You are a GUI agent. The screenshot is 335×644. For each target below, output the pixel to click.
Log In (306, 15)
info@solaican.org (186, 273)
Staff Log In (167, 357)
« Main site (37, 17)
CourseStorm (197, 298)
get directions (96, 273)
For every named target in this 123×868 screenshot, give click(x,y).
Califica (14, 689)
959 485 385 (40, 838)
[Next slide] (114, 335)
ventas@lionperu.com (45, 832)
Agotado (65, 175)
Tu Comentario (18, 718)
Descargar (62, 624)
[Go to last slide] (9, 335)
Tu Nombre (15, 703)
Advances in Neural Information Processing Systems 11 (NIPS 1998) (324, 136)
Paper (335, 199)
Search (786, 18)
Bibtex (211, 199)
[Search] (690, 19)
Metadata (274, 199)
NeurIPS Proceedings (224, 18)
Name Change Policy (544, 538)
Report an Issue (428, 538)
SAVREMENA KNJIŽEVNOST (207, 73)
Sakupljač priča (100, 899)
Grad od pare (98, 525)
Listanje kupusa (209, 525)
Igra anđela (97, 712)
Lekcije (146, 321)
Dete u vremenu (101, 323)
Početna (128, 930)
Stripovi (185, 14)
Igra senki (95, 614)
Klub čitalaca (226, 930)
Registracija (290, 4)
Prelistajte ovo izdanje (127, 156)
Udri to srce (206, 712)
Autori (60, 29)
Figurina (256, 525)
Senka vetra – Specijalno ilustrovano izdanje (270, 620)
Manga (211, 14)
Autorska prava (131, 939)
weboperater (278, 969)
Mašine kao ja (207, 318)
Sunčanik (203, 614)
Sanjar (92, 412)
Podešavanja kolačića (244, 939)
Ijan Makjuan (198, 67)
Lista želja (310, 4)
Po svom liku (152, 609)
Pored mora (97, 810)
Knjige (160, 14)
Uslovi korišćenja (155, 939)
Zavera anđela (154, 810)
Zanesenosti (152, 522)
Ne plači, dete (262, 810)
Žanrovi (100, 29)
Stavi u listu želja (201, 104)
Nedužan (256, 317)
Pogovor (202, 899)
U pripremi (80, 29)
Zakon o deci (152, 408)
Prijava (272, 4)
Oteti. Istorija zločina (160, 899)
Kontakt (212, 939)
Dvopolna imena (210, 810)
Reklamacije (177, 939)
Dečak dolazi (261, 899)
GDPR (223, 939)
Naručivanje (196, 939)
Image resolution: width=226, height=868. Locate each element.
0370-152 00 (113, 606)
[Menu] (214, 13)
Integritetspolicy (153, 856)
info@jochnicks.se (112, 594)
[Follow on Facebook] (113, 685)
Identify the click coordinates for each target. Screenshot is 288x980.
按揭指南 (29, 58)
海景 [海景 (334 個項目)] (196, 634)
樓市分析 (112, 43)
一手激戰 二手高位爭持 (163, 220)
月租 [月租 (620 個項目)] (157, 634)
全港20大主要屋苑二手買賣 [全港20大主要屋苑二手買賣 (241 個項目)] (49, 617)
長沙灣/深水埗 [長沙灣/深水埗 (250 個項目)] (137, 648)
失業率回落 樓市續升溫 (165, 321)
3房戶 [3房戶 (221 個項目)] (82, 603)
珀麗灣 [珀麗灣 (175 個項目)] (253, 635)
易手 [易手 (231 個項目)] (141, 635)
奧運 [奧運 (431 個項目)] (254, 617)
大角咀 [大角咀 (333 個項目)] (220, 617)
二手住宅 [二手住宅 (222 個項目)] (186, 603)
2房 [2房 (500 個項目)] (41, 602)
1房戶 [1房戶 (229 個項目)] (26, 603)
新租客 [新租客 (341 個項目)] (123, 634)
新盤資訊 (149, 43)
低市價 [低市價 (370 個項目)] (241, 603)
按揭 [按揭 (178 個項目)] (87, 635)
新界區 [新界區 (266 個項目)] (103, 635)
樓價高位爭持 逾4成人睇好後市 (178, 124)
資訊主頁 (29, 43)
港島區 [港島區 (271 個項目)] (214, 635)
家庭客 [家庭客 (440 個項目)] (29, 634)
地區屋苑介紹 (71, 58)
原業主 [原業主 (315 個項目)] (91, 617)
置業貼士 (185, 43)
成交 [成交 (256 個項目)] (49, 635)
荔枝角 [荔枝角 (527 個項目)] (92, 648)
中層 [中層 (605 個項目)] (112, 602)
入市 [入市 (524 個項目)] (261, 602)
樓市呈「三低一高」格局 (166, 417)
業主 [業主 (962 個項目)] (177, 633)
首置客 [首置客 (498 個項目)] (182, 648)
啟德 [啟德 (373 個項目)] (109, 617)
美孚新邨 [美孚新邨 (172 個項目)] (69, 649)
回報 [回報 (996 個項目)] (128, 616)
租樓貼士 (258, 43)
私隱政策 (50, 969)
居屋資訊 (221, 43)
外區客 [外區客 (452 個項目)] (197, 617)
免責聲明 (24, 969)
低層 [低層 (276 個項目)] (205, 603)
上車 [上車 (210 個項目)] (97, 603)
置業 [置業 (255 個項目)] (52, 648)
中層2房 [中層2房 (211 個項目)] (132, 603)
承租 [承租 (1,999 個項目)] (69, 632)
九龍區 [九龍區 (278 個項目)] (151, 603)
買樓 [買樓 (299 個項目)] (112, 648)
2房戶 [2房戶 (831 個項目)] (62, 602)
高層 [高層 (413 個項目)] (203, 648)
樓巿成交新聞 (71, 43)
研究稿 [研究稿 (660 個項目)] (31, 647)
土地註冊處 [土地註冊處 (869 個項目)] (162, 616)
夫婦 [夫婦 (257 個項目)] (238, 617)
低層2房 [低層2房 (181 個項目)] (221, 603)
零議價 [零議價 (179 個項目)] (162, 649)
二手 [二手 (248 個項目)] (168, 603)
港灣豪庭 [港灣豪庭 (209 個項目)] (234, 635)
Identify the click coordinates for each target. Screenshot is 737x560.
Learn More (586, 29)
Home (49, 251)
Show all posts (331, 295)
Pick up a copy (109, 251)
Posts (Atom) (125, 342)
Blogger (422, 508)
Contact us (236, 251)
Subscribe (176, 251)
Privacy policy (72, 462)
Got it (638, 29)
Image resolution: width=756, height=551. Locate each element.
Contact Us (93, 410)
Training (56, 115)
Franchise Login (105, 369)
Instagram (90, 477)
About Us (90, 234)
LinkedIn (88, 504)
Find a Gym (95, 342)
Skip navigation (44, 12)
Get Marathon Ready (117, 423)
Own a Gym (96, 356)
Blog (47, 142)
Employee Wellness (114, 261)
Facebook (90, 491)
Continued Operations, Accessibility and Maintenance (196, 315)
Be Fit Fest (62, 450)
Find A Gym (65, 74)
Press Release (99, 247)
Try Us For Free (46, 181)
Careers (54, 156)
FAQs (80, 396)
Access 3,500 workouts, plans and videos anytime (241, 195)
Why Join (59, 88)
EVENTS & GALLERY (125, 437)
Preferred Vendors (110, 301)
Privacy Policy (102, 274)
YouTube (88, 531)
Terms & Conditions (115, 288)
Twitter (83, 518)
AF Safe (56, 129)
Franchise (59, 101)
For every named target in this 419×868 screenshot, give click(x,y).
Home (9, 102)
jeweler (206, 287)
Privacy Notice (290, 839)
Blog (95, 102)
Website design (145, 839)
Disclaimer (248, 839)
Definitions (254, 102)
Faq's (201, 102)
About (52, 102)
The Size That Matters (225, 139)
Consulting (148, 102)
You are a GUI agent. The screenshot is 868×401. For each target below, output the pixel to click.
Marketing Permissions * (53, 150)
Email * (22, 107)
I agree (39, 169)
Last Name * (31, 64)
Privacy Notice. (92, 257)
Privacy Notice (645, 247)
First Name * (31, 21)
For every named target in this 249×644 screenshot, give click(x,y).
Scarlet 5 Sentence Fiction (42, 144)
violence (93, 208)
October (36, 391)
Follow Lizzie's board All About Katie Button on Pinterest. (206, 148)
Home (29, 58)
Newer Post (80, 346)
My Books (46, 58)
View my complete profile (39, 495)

● DIRECTIVE:
Return the rows verbatim, starting at the first row above and ending at the row that contains "[Follow on Facebook] (113, 685)", with both of those rows included.

● SOLUTION FOR THIS PROBLEM:
You are a GUI agent. The screenshot is 335×644. For each target below, output the pixel to click.
Log In (306, 15)
info@solaican.org (186, 273)
Staff Log In (167, 357)
« Main site (37, 17)
CourseStorm (197, 298)
get directions (96, 273)
For every named target in this 123×868 screenshot, give click(x,y).
Califica (14, 689)
959 485 385 (40, 838)
[Next slide] (114, 335)
ventas@lionperu.com (45, 832)
Agotado (65, 175)
Tu Comentario (18, 718)
Descargar (62, 624)
[Go to last slide] (9, 335)
Tu Nombre (15, 703)
Advances in Neural Information Processing Systems 11 (NIPS 1998) (324, 136)
Paper (335, 199)
Search (786, 18)
Bibtex (211, 199)
[Search] (690, 19)
Metadata (274, 199)
NeurIPS Proceedings (224, 18)
Name Change Policy (544, 538)
Report an Issue (428, 538)
SAVREMENA KNJIŽEVNOST (207, 73)
Sakupljač priča (100, 899)
Grad od pare (98, 525)
Listanje kupusa (209, 525)
Igra anđela (97, 712)
Lekcije (146, 321)
Dete u vremenu (101, 323)
Početna (128, 930)
Stripovi (185, 14)
Igra senki (95, 614)
Klub čitalaca (226, 930)
Registracija (290, 4)
Prelistajte ovo izdanje (127, 156)
Udri to srce (206, 712)
Autori (60, 29)
Figurina (256, 525)
Senka vetra – Specijalno ilustrovano izdanje (270, 620)
Manga (211, 14)
Autorska prava (131, 939)
weboperater (278, 969)
Mašine kao ja (207, 318)
Sunčanik (203, 614)
Sanjar (92, 412)
Podešavanja kolačića (244, 939)
Ijan Makjuan (198, 67)
Lista želja (310, 4)
Po svom liku (152, 609)
Pored mora (97, 810)
Knjige (160, 14)
Uslovi korišćenja (155, 939)
Zavera anđela (154, 810)
Zanesenosti (152, 522)
Ne plači, dete (262, 810)
Žanrovi (100, 29)
Stavi u listu želja (201, 104)
Nedužan (256, 317)
Pogovor (202, 899)
U pripremi (80, 29)
Zakon o deci (152, 408)
Prijava (272, 4)
Oteti. Istorija zločina (160, 899)
Kontakt (212, 939)
Dvopolna imena (210, 810)
Reklamacije (177, 939)
Dečak dolazi (261, 899)
GDPR (223, 939)
Naručivanje (196, 939)
Image resolution: width=226, height=868. Locate each element.
0370-152 00 (113, 606)
[Menu] (214, 13)
Integritetspolicy (153, 856)
info@jochnicks.se (112, 594)
[Follow on Facebook] (113, 685)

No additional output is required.